**DIRECTIVE**
Repeat the sublease excerpt word for word, from "Subtenant warrants that" up to and including "this section.".

**ARTICLE**
[start]

Sublandlord’s address for notices as set forth in Section 12 of the Sublease is
hereby deleted and replaced with the following:
To
Sublandlord:Sapient Corporation
3
000
Xxxxxxxxx Xxxxxx 0xx
Xxxxx
Xxxxxx,
Xxxxxxxxxxxxx 00000
Attn:
Xxxxxx Xxxxxxx
With copy
to:
Mackenzie
& Xxxxxxxxx LLP
000
Xxxxxxxxxx Xxxxxx, 0xx
Xxxxx
Xxx
Xxxxxxxxx, XX 00000
Attn:
Xxxx X. Xxxxxxxxx, Esq.
Section
8. Brokers.
Subtenant warrants that it has not communicated with any real estate broker in
connection with this transaction other than CRESA Partners. Sublandlord warrants
that it has not communicated with any real estate broker in connection with this
transaction other than L.A. Realty Partners and Xxxxxxxx Xxxxx Xxxxx &
Partners. Sublandlord shall be obligated for any commission due Sublandlord’s
brokers under Sublandlord’s separate agreement with its brokers. Sublandlord and
Subtenant each agree to indemnify, defend, and hold the other harmless against
any damages incurred as a result of the breach of the warranties set forth in
this section.
Section
9. Miscellaneous.

[end]

Entries taken from a collection
[start]

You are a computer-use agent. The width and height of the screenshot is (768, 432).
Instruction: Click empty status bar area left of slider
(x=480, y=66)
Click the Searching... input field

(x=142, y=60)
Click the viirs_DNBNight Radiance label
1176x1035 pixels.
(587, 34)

[end]

**WRITTEN RESPONSE**
Subtenant warrants that it has not communicated with any real estate broker in
connection with this transaction other than CRESA Partners. Sublandlord warrants
that it has not communicated with any real estate broker in connection with this
transaction other than L.A. Realty Partners and Xxxxxxxx Xxxxx Xxxxx &
Partners. Sublandlord shall be obligated for any commission due Sublandlord’s
brokers under Sublandlord’s separate agreement with its brokers. Sublandlord and
Subtenant each agree to indemnify, defend, and hold the other harmless against
any damages incurred as a result of the breach of the warranties set forth in
this section.